#### YOUR OBJECTIVE
Revise the lines below by replacing each occurrence of "sidebar" with "side panel", leaving everything else unchanged.

▼

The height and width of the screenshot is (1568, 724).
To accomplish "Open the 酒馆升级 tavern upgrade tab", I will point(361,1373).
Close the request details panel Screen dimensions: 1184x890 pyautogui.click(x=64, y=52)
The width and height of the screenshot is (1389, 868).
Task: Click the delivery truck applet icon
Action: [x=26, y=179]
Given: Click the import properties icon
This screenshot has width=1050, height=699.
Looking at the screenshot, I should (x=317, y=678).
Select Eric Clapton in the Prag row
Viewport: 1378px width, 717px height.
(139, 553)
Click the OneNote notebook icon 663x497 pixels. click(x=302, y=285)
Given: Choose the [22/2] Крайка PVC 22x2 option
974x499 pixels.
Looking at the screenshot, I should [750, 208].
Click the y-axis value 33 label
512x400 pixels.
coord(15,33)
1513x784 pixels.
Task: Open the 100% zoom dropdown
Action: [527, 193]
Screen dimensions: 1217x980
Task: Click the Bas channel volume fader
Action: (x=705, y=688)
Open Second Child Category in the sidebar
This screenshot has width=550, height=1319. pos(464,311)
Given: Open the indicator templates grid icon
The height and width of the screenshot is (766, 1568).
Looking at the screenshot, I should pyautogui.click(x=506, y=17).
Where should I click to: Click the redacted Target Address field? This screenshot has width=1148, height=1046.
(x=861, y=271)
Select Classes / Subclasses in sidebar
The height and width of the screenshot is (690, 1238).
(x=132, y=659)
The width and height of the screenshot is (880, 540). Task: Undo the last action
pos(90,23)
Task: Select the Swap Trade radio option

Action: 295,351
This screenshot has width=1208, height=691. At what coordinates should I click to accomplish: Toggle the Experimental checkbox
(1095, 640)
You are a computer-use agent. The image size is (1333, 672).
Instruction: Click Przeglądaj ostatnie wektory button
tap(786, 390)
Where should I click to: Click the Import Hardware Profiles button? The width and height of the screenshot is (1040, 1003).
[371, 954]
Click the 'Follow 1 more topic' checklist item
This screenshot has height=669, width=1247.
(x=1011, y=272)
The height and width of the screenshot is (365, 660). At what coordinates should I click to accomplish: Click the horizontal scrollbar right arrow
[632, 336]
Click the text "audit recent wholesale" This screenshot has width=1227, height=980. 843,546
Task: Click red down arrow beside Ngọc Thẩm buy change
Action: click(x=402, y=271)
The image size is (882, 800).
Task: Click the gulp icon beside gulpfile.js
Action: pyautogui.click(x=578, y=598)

▲

#### FINISHED ANSWER
The height and width of the screenshot is (1568, 724).
To accomplish "Open the 酒馆升级 tavern upgrade tab", I will point(361,1373).
Close the request details panel Screen dimensions: 1184x890 pyautogui.click(x=64, y=52)
The width and height of the screenshot is (1389, 868).
Task: Click the delivery truck applet icon
Action: [x=26, y=179]
Given: Click the import properties icon
This screenshot has width=1050, height=699.
Looking at the screenshot, I should (x=317, y=678).
Select Eric Clapton in the Prag row
Viewport: 1378px width, 717px height.
(139, 553)
Click the OneNote notebook icon 663x497 pixels. click(x=302, y=285)
Given: Choose the [22/2] Крайка PVC 22x2 option
974x499 pixels.
Looking at the screenshot, I should [750, 208].
Click the y-axis value 33 label
512x400 pixels.
coord(15,33)
1513x784 pixels.
Task: Open the 100% zoom dropdown
Action: [527, 193]
Screen dimensions: 1217x980
Task: Click the Bas channel volume fader
Action: (x=705, y=688)
Open Second Child Category in the side panel
This screenshot has width=550, height=1319. pos(464,311)
Given: Open the indicator templates grid icon
The height and width of the screenshot is (766, 1568).
Looking at the screenshot, I should pyautogui.click(x=506, y=17).
Where should I click to: Click the redacted Target Address field? This screenshot has width=1148, height=1046.
(x=861, y=271)
Select Classes / Subclasses in side panel
The height and width of the screenshot is (690, 1238).
(x=132, y=659)
The width and height of the screenshot is (880, 540). Task: Undo the last action
pos(90,23)
Task: Select the Swap Trade radio option

Action: 295,351
This screenshot has width=1208, height=691. At what coordinates should I click to accomplish: Toggle the Experimental checkbox
(1095, 640)
You are a computer-use agent. The image size is (1333, 672).
Instruction: Click Przeglądaj ostatnie wektory button
tap(786, 390)
Where should I click to: Click the Import Hardware Profiles button? The width and height of the screenshot is (1040, 1003).
[371, 954]
Click the 'Follow 1 more topic' checklist item
This screenshot has height=669, width=1247.
(x=1011, y=272)
The height and width of the screenshot is (365, 660). At what coordinates should I click to accomplish: Click the horizontal scrollbar right arrow
[632, 336]
Click the text "audit recent wholesale" This screenshot has width=1227, height=980. 843,546
Task: Click red down arrow beside Ngọc Thẩm buy change
Action: click(x=402, y=271)
The image size is (882, 800).
Task: Click the gulp icon beside gulpfile.js
Action: pyautogui.click(x=578, y=598)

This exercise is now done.